The 24-hour gocron case is shown end-to-end in [`shutdown-examples/11-cron-gocron`](https://github.com/ubgo/shutdown-examples/tree/main/11-cron-gocron).

## Adapters

Adapter modules ship as separate Go modules under `contrib/`. Import only the ones you use; each pulls only its own dependencies.

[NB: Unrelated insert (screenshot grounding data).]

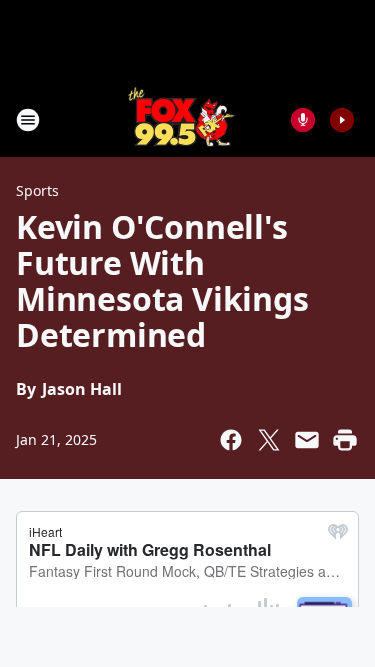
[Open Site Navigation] (28, 120)
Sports (37, 190)
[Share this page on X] (269, 440)
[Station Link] (181, 119)
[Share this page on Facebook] (231, 440)
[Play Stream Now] (342, 120)
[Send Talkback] (303, 120)
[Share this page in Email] (307, 440)
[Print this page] (345, 440)
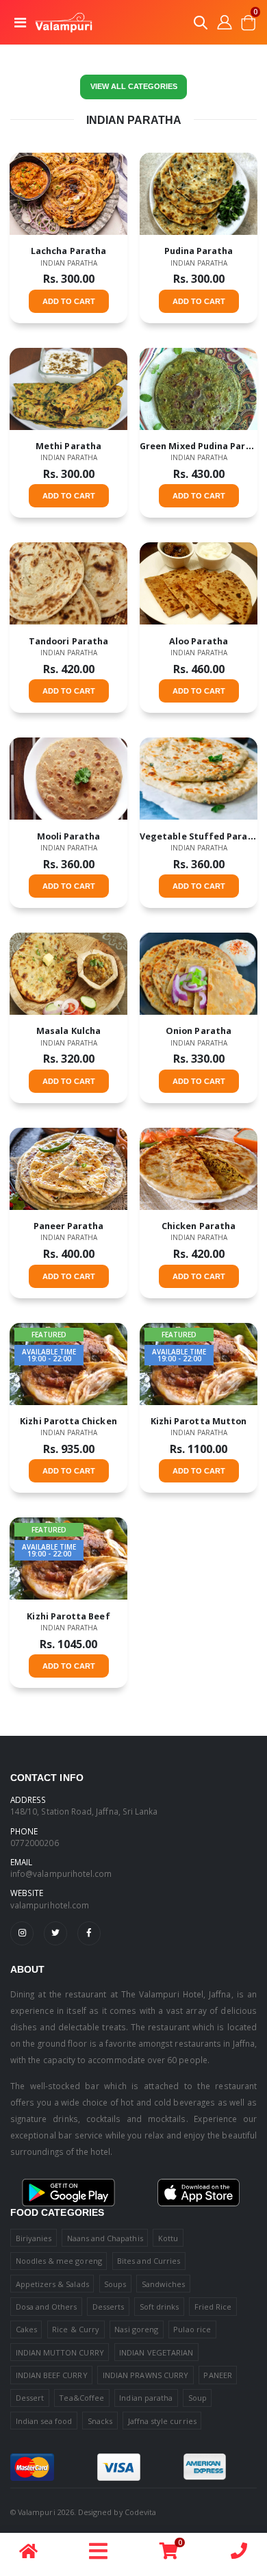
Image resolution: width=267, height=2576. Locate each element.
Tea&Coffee (81, 2397)
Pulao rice (192, 2329)
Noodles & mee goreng (59, 2261)
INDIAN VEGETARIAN (156, 2352)
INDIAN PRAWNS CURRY (145, 2375)
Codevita (140, 2512)
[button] (200, 25)
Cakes (26, 2329)
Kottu (168, 2238)
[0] (169, 2554)
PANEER (217, 2375)
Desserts (108, 2306)
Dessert (30, 2397)
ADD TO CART (68, 301)
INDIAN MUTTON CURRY (60, 2352)
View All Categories (133, 86)
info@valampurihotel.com (61, 1873)
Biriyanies (34, 2238)
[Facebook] (89, 1933)
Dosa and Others (46, 2306)
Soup (197, 2397)
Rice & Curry (75, 2329)
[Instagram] (22, 1933)
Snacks (100, 2421)
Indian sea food (44, 2421)
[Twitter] (55, 1933)
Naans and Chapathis (105, 2238)
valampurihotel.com (49, 1904)
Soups (115, 2284)
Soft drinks (159, 2306)
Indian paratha (68, 263)
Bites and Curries (148, 2261)
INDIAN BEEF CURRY (52, 2375)
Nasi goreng (136, 2329)
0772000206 (34, 1842)
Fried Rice (213, 2306)
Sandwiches (164, 2284)
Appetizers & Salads (52, 2284)
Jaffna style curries (162, 2421)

| Adapter | Module path | Role |
|---------|-------------|------|
| [`shutdown-nethttp`](contrib/shutdown-nethttp) | `github.com/ubgo/shutdown/contrib/shutdown-nethttp` | `*http.Server.Shutdown` registered as a phase handler |
| [`shutdown-gin`](contrib/shutdown-gin) | `github.com/ubgo/shutdown/contrib/shutdown-gin` | Same, for the `*http.Server` wrapping a Gin engine |
| [`shutdown-chi`](contrib/shutdown-chi) | `github.com/ubgo/shutdown/contrib/shutdown-chi` | Same, for the `*http.Server` wrapping a Chi router |
| [`shutdown-echo`](contrib/shutdown-echo) | `github.com/ubgo/shutdown/contrib/shutdown-echo` | `*echo.Echo.Shutdown` (Echo owns its server) |
| [`shutdown-fiber`](contrib/shutdown-fiber) | `github.com/ubgo/shutdown/contrib/shutdown-fiber` | `*fiber.App.ShutdownWithContext` |
| [`shutdown-zap`](contrib/shutdown-zap) | `github.com/ubgo/shutdown/contrib/shutdown-zap` | Observer that emits structured logs via `go.uber.org/zap` |
| [`shutdown-otel`](contrib/shutdown-otel) | `github.com/ubgo/shutdown/contrib/shutdown-otel` | Observer that emits OpenTelemetry spans (root + phase + handler) |
| [`shutdown-prom`](contrib/shutdown-prom) | `github.com/ubgo/shutdown/contrib/shutdown-prom` | Observer that exports Prometheus metrics |

Runnable end-to-end demos for each pattern live in [`ubgo/shutdown-examples`](https://github.com/ubgo/shutdown-examples).

## Comparison

| Feature | uber-fx | oklog/run | tokio-graceful-shutdown | terminus | **`ubgo/shutdown`** |
|---------|:-------:|:---------:|:------------------------:|:--------:|:--------------------:|
| Phase-based ordering | ❌ | ❌ | ❌ | ❌ | **✅** |
| Parallel within phase | ❌ | partial | ✅ | ❌ | **✅** |
| Force-exit on second signal | ❌ | ❌ | ✅ | ❌ | **✅** |
| Watchdog hard-exit | ❌ | ❌ | ✅ | ❌ | **✅** |
| Observer pattern | ❌ | ❌ | ❌ | ❌ | **✅** |
| Actor (run+interrupt) pairs | ❌ | ✅ | partial | ❌ | **✅** |
| Reload signal hook | ❌ | ❌ | ❌ | ❌ | **✅** |
| Panic in handler → aggregate err | ❌ | ❌ | ❌ | ❌ | **✅** |
| Zero-dep core | ❌ | ✅ | ❌ | ❌ | **✅** |

## Compatibility

Requires Go 1.24 or later.

## License

Apache License 2.0. See [`LICENSE`](./LICENSE) and [`NOTICE`](./NOTICE).